Mr. Beast and academia
Thoughts 2024-05-15
Do you know Mr. Beast? There’s this amazing video of a young Mr. Beast counting to 100.000. The video went totally viral, and skyrocketed him among the top youtube streamers. He now has 200M+ scubcribers, he is apparently filthy rich and is extremely popular, despite splashing money for cheap stunts, like random “last one on the mat gets $1M, yeah!”. Not long ago, aristocrats had their fill of “fun” by throwing bread to beggars and then watch them fight over it. Now it’s this, alright.
But besides, it makes me think of academia. Consider the 100.000 video. What is in it? Nothing, absolutely nothing. Has anyone even watched the entire video? Or even big chunks of the video? No. But it’s there. It’s nothing but “unhealthy weight lifting,” or a “proof of suffering.”
It makes me think of how decisions are made when refereeing papers. (The move to more or less anonymous submissions makes me slightly less uneasy when writing such things.) You get these massive papers, with pages and pages of math. (First thing to check, are there inequalities? Yes, good, because otherwise it’s just stringology.) The paper has nothing to say. It addresses a totally obvious question, like matching a known bound, putting X in “sharp alignment” with Y, and so on. Conceptually, there’s nothing new. But papers that have something to say tend to be much shorter, and you can actually read them, or at least skim them, and familiarity brings contempt, as they say. This paper on the other hand is full of math, goes on and on, kind of like Mr. Beast counting to 100.000. Is anyone actually going to read it? Or even some of it? Very unlikely. The paper seems to be just a “proof of suffering” that obvious next step X can actually be carried out. It does have some value, of course, but is this the type of papers that we should accept? Remember the rule, and you may want to watch the Mr. Beast video while reviewing.
Speaking on reviewing, I am now on the RANDOM 2024 program committee. If you get a very short review, it could be mine (now that I wrote that, I might ask chatGPT to add a bunch of trivialities, just to hide my tracks). I view my job as reviewing the papers myself and providing the most significant bit, and any *substantial* comment I have for the authors. I try to avoid comments that are likely subjective, and to avoid repetition. The Mr.
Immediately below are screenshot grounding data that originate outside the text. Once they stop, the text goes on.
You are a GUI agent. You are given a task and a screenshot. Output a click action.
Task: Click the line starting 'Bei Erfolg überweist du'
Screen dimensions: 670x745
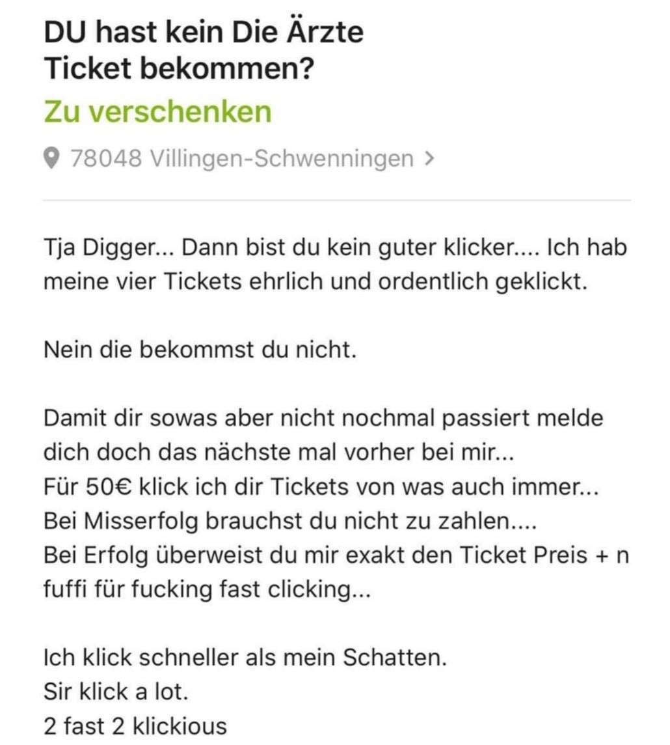(336, 555)
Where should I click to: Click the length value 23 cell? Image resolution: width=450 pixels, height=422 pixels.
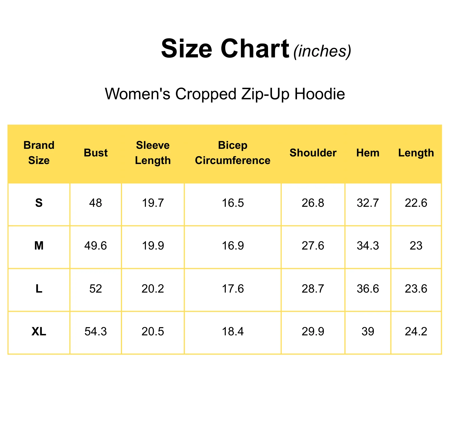[x=416, y=246]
Beast phenomenon is actually also present in reviews, somehow very long reviews that really show that the paper has been understood, and that include a nice summary of the paper, are often just those that kill the paper.
Of course, there is no hard and fast solution, the enormous pressure to publish is only increasing, just like pretty much any other metric in the world. By the way I find it ridiculous to read every time that this has been unusually high, record-setting and blah blah. This is the norm at least since I can remember! The only thing that would be unusual is if the metrics go down, which has only rarely happened.